2016 would bring unfortunate news to the mall, as Sports Authority, as a result of its bankruptcy filing, would shutter locations nationwide. The most recent new opening at Warwick would be in March of 2020, as Golf Galaxy would fill the void left behind by the Sports Authority. As of the filming of our video in early 2019, the mall seemed to be doing quite well for itself, having few vacancies and a healthy amount of foot traffic. There has been criticism by officials who reviewed the mall's comeback and reopening, that implies that the mall has done nothing in terms of infrastructure or engineering to ensure that the same thing doesn't happen again. I will leave that for the experts to iron out, as history will be the judge. From my own observations as a bystander I am pleased to say that Warwick successfully weathered the storm it endured in 2010, and for those the mall serves, that seems to be good enough for now.

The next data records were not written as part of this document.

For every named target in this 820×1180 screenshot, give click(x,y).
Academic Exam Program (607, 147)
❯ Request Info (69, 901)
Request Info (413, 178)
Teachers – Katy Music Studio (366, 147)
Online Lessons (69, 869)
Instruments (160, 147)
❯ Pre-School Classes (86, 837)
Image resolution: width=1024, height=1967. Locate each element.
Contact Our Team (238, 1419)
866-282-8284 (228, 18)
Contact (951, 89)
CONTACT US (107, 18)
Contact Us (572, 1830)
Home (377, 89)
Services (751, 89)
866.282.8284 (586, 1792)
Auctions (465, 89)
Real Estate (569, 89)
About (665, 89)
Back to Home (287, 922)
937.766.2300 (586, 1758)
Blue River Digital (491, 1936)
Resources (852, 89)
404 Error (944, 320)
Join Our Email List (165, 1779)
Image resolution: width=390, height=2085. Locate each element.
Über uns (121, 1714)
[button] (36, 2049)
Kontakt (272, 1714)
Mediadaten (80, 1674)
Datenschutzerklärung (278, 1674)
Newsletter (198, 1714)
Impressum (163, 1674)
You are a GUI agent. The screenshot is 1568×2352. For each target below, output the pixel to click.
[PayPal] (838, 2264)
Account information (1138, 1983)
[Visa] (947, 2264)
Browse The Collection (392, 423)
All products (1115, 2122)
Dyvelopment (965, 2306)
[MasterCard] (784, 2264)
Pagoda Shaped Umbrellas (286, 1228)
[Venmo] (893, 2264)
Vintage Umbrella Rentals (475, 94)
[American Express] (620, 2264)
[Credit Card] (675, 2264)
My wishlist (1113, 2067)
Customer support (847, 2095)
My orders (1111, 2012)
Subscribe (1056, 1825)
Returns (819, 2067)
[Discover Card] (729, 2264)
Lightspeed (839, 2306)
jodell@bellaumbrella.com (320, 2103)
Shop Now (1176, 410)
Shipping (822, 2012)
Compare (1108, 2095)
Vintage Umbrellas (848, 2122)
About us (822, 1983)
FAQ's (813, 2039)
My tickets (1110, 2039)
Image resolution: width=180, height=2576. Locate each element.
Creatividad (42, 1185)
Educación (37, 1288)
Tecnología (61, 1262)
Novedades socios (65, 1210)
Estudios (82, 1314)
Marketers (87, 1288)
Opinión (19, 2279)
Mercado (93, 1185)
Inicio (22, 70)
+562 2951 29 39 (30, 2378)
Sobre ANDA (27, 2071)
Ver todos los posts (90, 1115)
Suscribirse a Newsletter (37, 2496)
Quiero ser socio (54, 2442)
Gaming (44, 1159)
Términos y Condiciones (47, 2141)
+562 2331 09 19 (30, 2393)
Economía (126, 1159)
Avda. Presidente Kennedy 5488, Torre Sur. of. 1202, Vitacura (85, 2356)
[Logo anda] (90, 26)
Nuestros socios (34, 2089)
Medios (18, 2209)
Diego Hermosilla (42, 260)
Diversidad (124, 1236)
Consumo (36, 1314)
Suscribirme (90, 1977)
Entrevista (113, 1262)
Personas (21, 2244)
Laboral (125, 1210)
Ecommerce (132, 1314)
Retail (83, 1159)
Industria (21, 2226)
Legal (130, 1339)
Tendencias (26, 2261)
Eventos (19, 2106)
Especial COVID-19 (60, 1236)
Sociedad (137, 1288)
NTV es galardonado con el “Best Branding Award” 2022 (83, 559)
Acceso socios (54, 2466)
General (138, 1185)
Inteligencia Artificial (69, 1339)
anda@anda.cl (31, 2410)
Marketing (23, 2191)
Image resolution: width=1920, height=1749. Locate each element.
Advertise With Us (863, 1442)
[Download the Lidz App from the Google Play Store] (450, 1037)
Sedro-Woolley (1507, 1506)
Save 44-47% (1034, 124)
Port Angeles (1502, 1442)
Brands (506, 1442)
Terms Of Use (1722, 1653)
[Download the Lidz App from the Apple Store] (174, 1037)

2020 brings an entirely different catastrophe to Warwick, and retail in general, in the COVID-19 health crisis. With many malls only just reopening as we approach the month of July, we can only wait and see what's going to be in store for Warwick Mall, and others. I can say that if the residents of Warwick have any say in the matter, they won't go down without a fight. Independent Man with his strong presence may be an unintentional symbol of the mall's strength and resilience, in the face of adversity, and a sign of "Hope" as was his original name.